Description

At Viridian Therapeutics, we are focused on developing best-in-class medicines for people living with autoimmune and rare diseases. Leveraging our team’s expertise in antibody discovery and engineering, we have created a robust pipeline of differentiated investigational therapeutic candidates for well-validated targets.

Reporting to the VP of Clinical Pharmacology & Pharmacometrics, the Associate Director/Director, Clinical Pharmacology & Pharmacometrics (PMx) will contribute to the Model-informed Drug Development (MIDD) strategy and execution across preclinical, translational and clinical stage programs. 

This role may be based in our Waltham, MA or remote. Our office-based employees are required to work in the office three (3) days a week. Travel to headquarters for meetings may be required at the discretion of management. 

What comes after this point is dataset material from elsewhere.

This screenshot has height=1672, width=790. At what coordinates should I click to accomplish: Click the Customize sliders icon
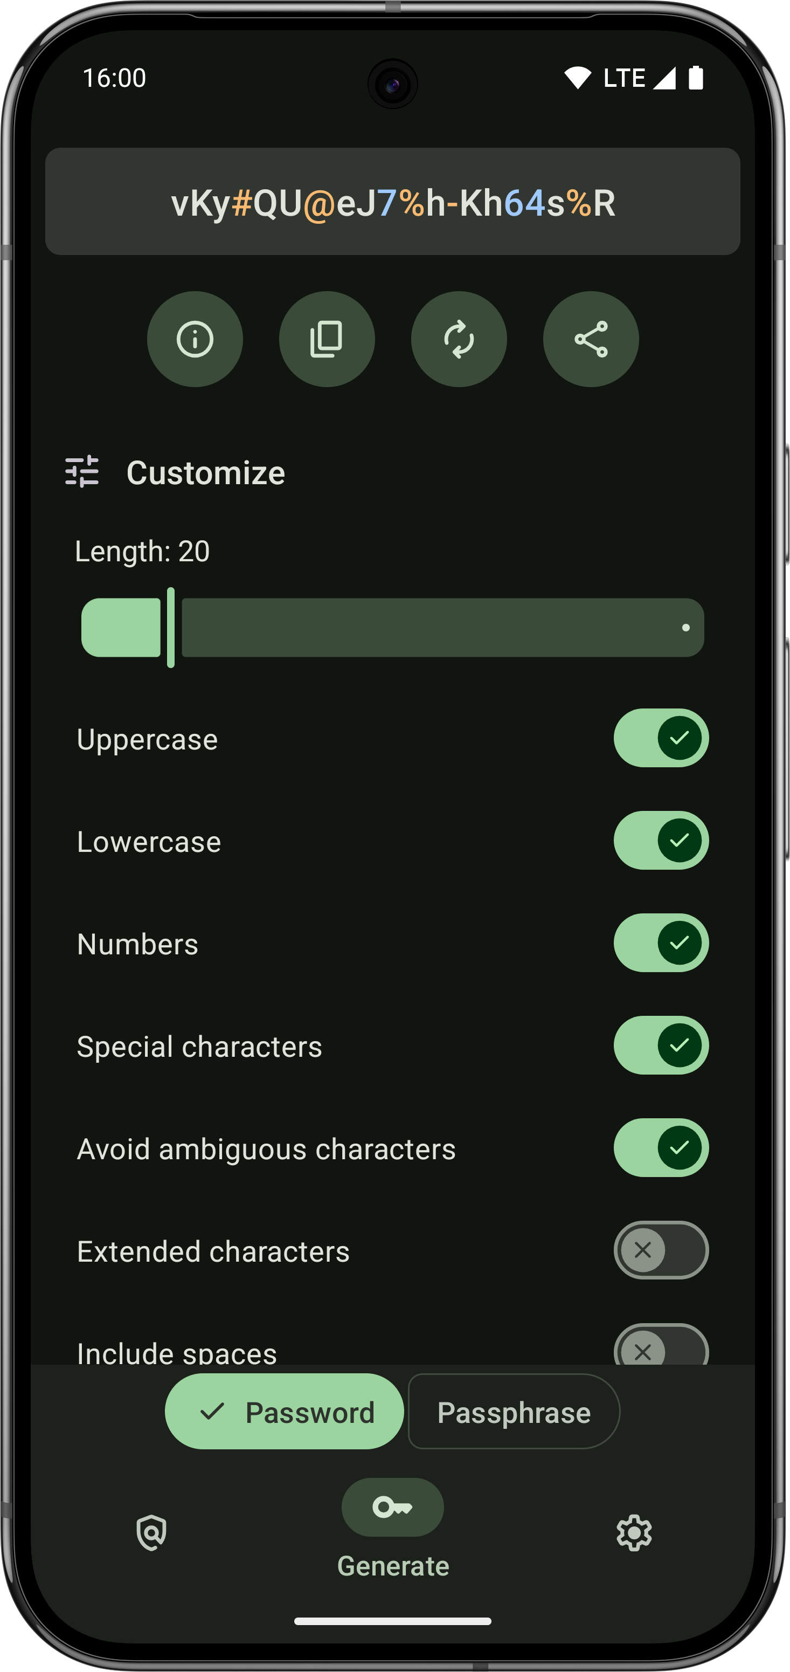[x=82, y=472]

Responsibilities (including, but not limited to):

• Serve as the CPP representative on studies or program teams, and provide clinical pharmacology expertise to across-function study team, for the assigned studies or programs
• Design dedicated Phase I clinical pharmacology studies, and provide clinical pharmacology input on all clinical study designs through Phase 3
• Contribute to Phase I -III study protocols, and write or review clinical pharmacology sessions for Phase I-Phase III CSRs. Author and review clinical pharmacology sections for clinical and regulatory documents (e.g., INDs, IB, BD, NDAs)
• Understand the “fit-for-purpose” MIDD strategy, and to execute the study level strategy, to accelerate the program advancement
• Provide hands-on Clinical Pharmacology & PMx support and expertise to multiple studies for the assigned program
• Conduct exploratory NCA/PK analysis independently; and work closely with ClinPharm programmer/pharmacometrician on PPK, or PK-PD or ER models
• Collaborate with across-functional teams including but not limited to: in vitro/preclinical pharmacology, translational science, preclinical Tox, clinical, and CMC
• Maintain current understanding of global regulatory expectations and approaches in clinical pharmacology
• Manage and collaborate with CROs, as needed
• Support the interpretation and presentation of scientific and clinical data to internal department, and program team

Requirements

• Requires a PhD degree or equivalent with a minimum of 8+ years of combined academic and biotechnology or pharmaceutical experience in Clinical Pharmacology,
• Pharmacometrics, and/or Translational Sciences, including experience with therapeutic antibodies
• Demonstrated success contributing preclinical or translational, and clinical pharmacology related aspects across different stages of programs
• Demonstrated relevant experiences in addressing global regulatory inquiries, and preparing regulatory interactions
• Prior experience in clinical pharmacology with in-depth knowledge of ClinPharm principles, interpretation of PMx results with Pharmacometricians, as well as track record supporting this experience
• Independent proficiency in NCA, or PKPD, or PPK, or ER analyses, via Phoenix, or Monolix, or NONMEM or R or other software
• Ability to effectively present ideas and document complex medical/clinical concepts in both written and oral communication
• Highly motivated and results-driven to deliver for corporate goals in a dynamic biotech environment
   

Viridian offers a comprehensive benefits package including:

• Competitive pay and stock options for all employees
• Competitive medical, dental, and vision coverage 
• Fertility and mental health programs
• Short- and long-term disability coverage
• Life, Travel and AD&D
• 401(k) Company Match with immediate company vest
• Employee Stock Purchase plan
• Generous vacation plan and paid company holiday shutdowns
• Various mental, financial, and proactive physical health programs covered by Viridian
   

Viridian Therapeutics, Inc. provides equal employment opportunities to all employees and applicants for employment and prohibits discrimination, harassment, or retaliation of any type without regard to race, color, religion, age, sex, national origin, disability status, genetics, protected veteran status, sexual orientation, gender identity or expression, or any other characteristic protected by Federal, State, and Local laws. Viridian will ensure that individuals with disabilities are provided reasonable accommodation to participate in the job application or interview process, to perform essential job functions, and to receive other benefits and privileges of employment. Please contact us to request accommodation.

Viridian Therapeutics, Inc participates in E-Verify, the federal program for electronic verification of employment eligibility.